What are Private Placement and Bridge Loan Investments?
A Private Placement is the sale of an issue of Debt (Loan) or Equity (Stock) securities to a limited number of buyers that are qualified as Accredited Investors. The Placement is generally made by an Investment Banker, who acts as an Agent of the Issuer, bringing together the Issuer (business or corporation) and the Buyer(s) (Accredited Investor(s)). The Accredited Investor may be an individual, an entity (business or corporation), or an Institutional Investor (Mutual Fund, Bank, etc.), Pension Fund or Insurance Company. Because of the sophistication and experience of these investors, the securities offered in a Private Placement are exempt from the registration requirements of the Securities and Exchange Commission and most states.

An investment in a Private Placement is generally considered speculative and highly risky. Investors must meet the qualifications of Accredited status in order to qualify as a purchaser. An investor in a Private Placement must be capable of enduring the loss of the total investment and must not require the funds invested for living expenses, retirement or other purposes.

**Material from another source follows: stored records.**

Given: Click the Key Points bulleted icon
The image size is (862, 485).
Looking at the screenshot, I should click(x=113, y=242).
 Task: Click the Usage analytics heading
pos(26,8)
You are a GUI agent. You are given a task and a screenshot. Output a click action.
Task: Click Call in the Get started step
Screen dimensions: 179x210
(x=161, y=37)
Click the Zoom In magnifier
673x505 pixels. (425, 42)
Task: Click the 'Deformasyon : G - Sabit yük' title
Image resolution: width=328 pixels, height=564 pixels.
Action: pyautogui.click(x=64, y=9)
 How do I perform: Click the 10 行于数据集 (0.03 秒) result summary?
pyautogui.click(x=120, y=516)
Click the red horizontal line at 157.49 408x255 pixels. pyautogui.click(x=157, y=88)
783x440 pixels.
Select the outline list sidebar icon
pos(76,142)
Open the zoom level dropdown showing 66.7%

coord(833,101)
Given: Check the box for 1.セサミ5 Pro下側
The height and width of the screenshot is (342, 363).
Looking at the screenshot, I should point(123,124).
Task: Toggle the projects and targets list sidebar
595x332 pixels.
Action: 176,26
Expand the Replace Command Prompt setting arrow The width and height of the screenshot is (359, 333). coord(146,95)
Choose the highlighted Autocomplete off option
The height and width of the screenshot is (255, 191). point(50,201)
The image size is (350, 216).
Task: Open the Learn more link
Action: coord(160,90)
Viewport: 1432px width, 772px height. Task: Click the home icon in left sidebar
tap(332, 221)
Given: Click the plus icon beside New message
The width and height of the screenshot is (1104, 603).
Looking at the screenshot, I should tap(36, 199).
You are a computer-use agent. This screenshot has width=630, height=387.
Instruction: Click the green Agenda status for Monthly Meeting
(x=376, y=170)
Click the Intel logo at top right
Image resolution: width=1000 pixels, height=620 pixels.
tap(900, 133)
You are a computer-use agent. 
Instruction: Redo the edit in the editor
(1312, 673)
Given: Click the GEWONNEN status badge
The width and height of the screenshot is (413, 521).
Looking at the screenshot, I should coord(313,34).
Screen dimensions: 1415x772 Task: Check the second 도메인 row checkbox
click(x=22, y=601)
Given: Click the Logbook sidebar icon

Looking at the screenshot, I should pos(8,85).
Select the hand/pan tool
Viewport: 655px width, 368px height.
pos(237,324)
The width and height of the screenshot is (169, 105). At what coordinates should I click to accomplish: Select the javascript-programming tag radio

Who may participate in Private Placements?
Investors may participate in Private Placement offerings by qualifying under one of the three investor definitions under SEC Regulation D Rule 506… Accredited, Sophisticated, or Foreign.

Bridge Loans
A Bridge Loan is generally defined as a short-term, or emergency financing that “bridges” the need for capital between the Private Placement and longer term financing (in most cases, an Initial Public Offering or IPO). The corporate financing methods used and amount of capital raised may vary from case to case. Typically, the corporate financing sequence for a start-up company may go as follows:

Example: *
Start Date —> 6 months – 1 year —> 1 year or more
Private Placement Bridge Financing Initial Public Stock Offering
$2/share $3/share $6/share
$2 million $500,000 $10 million

* The structure, amount, and timetable used in this example may be considered fairly “typical;” however, it is important to recognize that dollar amounts raised, structure, and timing vary from one offering to another depending upon the particular circumstances of each Private Placement.